This is an automated email from the ASF dual-hosted git repository.
tustvold pushed a commit to branch master
in repository https://gitbox.apache.org/repos/asf/arrow-rs.git
The following commit(s) were added to refs/heads/master by this push:
new ce589325d8 parquet: Add ArrowWriterOptions to skip embedding the arrow
metadata (#5299)
ce589325d8 is described below
commit ce589325d87b7ba55d3af74ad77f7cee9ff3c95b
Author: Yingwen <[email protected]>
AuthorDate: Mon Jan 22 18:59:56 2024 +0800
parquet: Add ArrowWriterOptions to skip embedding the arrow metadata (#5299)
* feat(parquet): Add ArrowWriterOptions
* test(parquet): test skip_arrow_metadata
* feat(parquet): Add try_new_with_options to async writer
* refactor: move WriterProperties to ArrowWriterOptions
---
parquet/src/arrow/arrow_writer/mod.rs | 87 +++++++++++++++++++++++++++++++++--
parquet/src/arrow/async_writer/mod.rs | 23 ++++++++-
2 files changed, 106 insertions(+), 4 deletions(-)
diff --git a/parquet/src/arrow/arrow_writer/mod.rs
b/parquet/src/arrow/arrow_writer/mod.rs
index 3563348791..d9771838ad 100644
--- a/parquet/src/arrow/arrow_writer/mod.rs
+++ b/parquet/src/arrow/arrow_writer/mod.rs
@@ -119,11 +119,27 @@ impl<W: Write + Send> ArrowWriter<W> {
writer: W,
arrow_schema: SchemaRef,
props: Option<WriterProperties>,
+ ) -> Result<Self> {
+ let options =
ArrowWriterOptions::new().with_properties(props.unwrap_or_default());
+ Self::try_new_with_options(writer, arrow_schema, options)
+ }
+
+ /// Try to create a new Arrow writer with [`ArrowWriterOptions`].
+ ///
+ /// The writer will fail if:
+ /// * a `SerializedFileWriter` cannot be created from the ParquetWriter
+ /// * the Arrow schema contains unsupported datatypes such as Unions
+ pub fn try_new_with_options(
+ writer: W,
+ arrow_schema: SchemaRef,
+ options: ArrowWriterOptions,
) -> Result<Self> {
let schema = arrow_to_parquet_schema(&arrow_schema)?;
- // add serialized arrow schema
- let mut props = props.unwrap_or_default();
- add_encoded_arrow_schema_to_metadata(&arrow_schema, &mut props);
+ let mut props = options.properties;
+ if !options.skip_arrow_metadata {
+ // add serialized arrow schema
+ add_encoded_arrow_schema_to_metadata(&arrow_schema, &mut props);
+ }
let max_row_group_size = props.max_row_group_size();
@@ -245,6 +261,38 @@ impl<W: Write + Send> RecordBatchWriter for ArrowWriter<W>
{
}
}
+/// Arrow-specific configuration settings for writing parquet files.
+///
+/// See [`ArrowWriter`] for how to configure the writer.
+#[derive(Debug, Clone, Default)]
+pub struct ArrowWriterOptions {
+ properties: WriterProperties,
+ skip_arrow_metadata: bool,
+}
+
+impl ArrowWriterOptions {
+ /// Creates a new [`ArrowWriterOptions`] with the default settings.
+ pub fn new() -> Self {
+ Self::default()
+ }
+
+ /// Sets the [`WriterProperties`] for writing parquet files.

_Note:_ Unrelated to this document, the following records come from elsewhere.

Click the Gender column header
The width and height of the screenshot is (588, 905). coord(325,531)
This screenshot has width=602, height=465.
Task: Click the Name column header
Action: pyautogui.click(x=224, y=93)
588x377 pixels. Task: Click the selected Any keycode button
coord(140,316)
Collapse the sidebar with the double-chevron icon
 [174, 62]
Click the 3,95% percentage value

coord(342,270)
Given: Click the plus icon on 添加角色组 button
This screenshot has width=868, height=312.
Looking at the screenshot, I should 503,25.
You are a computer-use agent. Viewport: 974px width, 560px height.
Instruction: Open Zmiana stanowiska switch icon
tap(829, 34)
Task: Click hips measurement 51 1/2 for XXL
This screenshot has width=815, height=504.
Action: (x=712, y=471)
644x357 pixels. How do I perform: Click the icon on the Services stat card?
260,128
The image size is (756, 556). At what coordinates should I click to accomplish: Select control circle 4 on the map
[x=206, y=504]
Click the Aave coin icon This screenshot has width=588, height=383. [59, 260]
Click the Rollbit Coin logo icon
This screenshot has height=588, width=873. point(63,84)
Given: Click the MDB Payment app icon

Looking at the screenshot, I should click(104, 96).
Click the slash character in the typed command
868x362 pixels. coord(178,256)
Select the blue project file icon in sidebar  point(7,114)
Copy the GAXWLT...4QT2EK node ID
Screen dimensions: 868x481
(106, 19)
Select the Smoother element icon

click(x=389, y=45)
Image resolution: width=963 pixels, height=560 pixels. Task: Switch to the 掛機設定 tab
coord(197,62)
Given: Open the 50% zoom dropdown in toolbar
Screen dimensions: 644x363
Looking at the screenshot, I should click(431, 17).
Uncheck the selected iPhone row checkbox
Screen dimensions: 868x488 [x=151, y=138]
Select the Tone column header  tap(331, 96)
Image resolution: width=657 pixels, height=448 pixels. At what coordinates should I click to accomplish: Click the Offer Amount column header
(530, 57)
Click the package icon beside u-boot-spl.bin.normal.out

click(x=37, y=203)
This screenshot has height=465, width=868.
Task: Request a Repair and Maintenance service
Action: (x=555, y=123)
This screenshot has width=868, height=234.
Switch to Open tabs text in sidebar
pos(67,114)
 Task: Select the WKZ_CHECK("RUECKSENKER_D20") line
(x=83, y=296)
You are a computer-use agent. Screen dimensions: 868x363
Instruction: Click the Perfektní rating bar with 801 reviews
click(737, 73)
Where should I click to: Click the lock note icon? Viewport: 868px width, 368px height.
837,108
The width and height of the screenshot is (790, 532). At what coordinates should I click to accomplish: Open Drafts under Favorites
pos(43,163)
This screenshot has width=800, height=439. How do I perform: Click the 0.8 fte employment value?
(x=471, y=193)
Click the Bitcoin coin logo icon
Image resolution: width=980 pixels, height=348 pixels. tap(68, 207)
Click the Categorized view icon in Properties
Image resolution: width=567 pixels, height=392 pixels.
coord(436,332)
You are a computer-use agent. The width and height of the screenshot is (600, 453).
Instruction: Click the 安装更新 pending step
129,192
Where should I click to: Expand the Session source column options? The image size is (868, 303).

+ pub fn with_properties(self, properties: WriterProperties) -> Self {
+ Self { properties, ..self }
+ }
+
+ /// Parquet files generated by the [`ArrowWriter`] contain embedded arrow
schema
+ /// by default.
+ ///
+ /// Set `skip_arrow_metadata` to true, to skip encoding this.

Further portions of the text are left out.